Satish Arora at his Colaba residence with a portrait of himself as a young Taj chef. Pic/Pradeep Dhivar
When we met him a day after, he was relaxing at his Colaba residence. “That I have retired has not quite sunk in,” he said, flashing a smile. “After all, it has not even been a day.”
After 16 years in the flight catering kitchen division, churning out 29,000 meals a day, Arora says he will finally share a home-cooked meal with his wife, Sushma. “I will not go into the kitchen, though because as they say, too many cooks spoil the broth.”
His family from Jalandhar, especial his Army officer father wasn’t in favour of his choice of career, but he went ahead and signed up for a diploma at the Institute of Hotel Management, Delhi. He joined the Taj as trainee in 1967, and at 26, became the youngest executive chef in the world. He has cooked for several global dignitaries including Prince Charles and Queen Elizabeth.
Arora prefers to push the forward button rather than rewind, and talk about where he goes from here.
For one month he will indulge in the entirely serious business of doing nothing, after which, “I have certain offers, let’s see,” he says, looking out of his window from where he can see, what else but the Taj Mahal Palace & Towers dome. “Tears were streaming down my face when I saw it go up in flames during the 26/11 terror attacks.”
Although his office was based in Andheri, in the earlier part of his career, he was stationed at the Colaba outpost. “Sometimes, I would wake up at 2.30 am, drive to Taj in third gear, reach the hotel and take a round of the kitchens, just to ensure that everything was up to the mark. People used to say, oh, that crazy chef has arrived,” he says with a laugh.
Arora’s neighbour, Gitanjali Gurbaxani, says that he introduced so many dishes to the repertoire that they would make an entire book. But the one that stands out is Cannelloni a la Arora, that, “he created for my parents’ silver anniversary celebrated at the Taj. This dish had a creamy cottage cheese filling with pineapple bits baked in a creamy white sauce. I can still remember the flavour. Every dessert I made at home had to pass chef Arora’s test.”
Sushma is happy hat she will now get to spend time with her husband. “He has sacrificed so much. It us now time for him to focus on himself and the family,” she says. Arora’s children are married overseas. He hopes to visit them soon, but for now, an activity he has decided to add to his daily routine is an evening walk — a decadent luxury for the working class. “I will also try and eat healthier,” he adds.

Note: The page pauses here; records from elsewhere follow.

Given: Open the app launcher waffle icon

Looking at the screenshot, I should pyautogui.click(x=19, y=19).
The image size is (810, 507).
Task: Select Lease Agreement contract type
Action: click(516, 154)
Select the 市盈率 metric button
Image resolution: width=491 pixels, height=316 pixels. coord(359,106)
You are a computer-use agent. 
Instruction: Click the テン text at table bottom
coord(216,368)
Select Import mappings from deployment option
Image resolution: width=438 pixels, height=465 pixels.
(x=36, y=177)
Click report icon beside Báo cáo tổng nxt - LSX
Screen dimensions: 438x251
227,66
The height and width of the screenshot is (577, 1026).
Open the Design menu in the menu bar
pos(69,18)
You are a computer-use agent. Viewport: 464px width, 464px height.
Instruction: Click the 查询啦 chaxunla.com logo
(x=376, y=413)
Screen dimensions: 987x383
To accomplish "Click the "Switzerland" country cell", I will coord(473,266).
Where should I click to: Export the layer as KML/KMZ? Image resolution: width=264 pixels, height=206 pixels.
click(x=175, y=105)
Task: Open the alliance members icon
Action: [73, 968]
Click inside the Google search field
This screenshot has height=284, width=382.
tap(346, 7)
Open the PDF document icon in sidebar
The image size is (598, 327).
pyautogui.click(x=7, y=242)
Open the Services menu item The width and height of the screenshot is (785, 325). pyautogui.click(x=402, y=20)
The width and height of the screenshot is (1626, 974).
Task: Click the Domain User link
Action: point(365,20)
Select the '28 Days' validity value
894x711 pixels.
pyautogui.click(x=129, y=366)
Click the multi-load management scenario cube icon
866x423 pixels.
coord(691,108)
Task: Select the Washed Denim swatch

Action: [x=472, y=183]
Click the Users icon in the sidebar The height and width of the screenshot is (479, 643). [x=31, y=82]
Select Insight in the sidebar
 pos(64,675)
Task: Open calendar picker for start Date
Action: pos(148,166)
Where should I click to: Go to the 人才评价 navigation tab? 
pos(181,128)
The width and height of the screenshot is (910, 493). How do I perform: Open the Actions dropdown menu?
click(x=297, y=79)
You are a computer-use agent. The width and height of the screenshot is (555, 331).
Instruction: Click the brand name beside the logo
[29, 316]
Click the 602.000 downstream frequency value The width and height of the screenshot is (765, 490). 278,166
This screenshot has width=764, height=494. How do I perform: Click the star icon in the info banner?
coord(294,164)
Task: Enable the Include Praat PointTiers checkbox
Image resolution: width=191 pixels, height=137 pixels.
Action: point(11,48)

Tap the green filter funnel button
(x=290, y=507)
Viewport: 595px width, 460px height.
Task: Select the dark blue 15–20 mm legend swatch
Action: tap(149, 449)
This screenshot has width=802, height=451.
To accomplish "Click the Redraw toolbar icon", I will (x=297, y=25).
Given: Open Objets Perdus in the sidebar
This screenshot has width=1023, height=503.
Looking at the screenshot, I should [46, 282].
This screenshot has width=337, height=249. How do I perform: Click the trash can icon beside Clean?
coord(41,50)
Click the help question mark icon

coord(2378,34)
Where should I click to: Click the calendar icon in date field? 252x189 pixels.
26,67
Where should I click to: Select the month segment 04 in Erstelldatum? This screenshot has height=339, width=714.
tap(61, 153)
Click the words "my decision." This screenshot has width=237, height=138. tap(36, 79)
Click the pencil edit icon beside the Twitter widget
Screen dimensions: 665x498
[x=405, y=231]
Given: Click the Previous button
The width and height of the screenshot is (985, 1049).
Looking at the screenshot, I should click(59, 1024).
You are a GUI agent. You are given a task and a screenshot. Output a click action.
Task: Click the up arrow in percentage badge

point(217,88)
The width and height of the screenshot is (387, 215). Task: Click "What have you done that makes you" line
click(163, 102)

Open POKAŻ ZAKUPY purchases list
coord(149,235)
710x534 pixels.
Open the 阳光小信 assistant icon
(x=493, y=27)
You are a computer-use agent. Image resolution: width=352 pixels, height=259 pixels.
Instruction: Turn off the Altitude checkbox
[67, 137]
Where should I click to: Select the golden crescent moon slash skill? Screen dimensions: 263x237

Reminded that he said he was a sparse eater, the ‘one chapati-veggie’ guy, Arora says, “But like all chefs, I had to taste what was cooking. Chefs must use their hands, we are not babus. We have to be present in the kitchen, not just supervise. We have to work with ingredients and know what is steaming, bubbling and braising in the pan. A chef’s tunic should never be clean. Food smears prove that he’s working hard. I don't see a lot of young professional chefs wanting to do that. After they get to a position of seniority, they prefer to supervise.”
On GenNext in the culinary world, chef Arora says, “At 69, I thought it was enough, I had to make way for younger persons. I still have the zest but I lack the energy of a youngster. The energy that made me carry a big, heavy handi and sprint with it, like I used to earlier.”
Chef Arora actually ‘retired’ 10 years ago, when he was 59. But the Taj wouldn’t let him go. So another decade was spent at the organisation that’s famed for staff loyalty. “They held me back with one extension after another,” he says.
He signs off singing the virtues of patience. “Today’s kids switch jobs quickly. They are all educated through the Internet. They want to rise fast, and loyalty isn’t in their lexicon. Be patient and give your workplace a chance to judge you,” suggests Arora, as garnishing for the salad of success.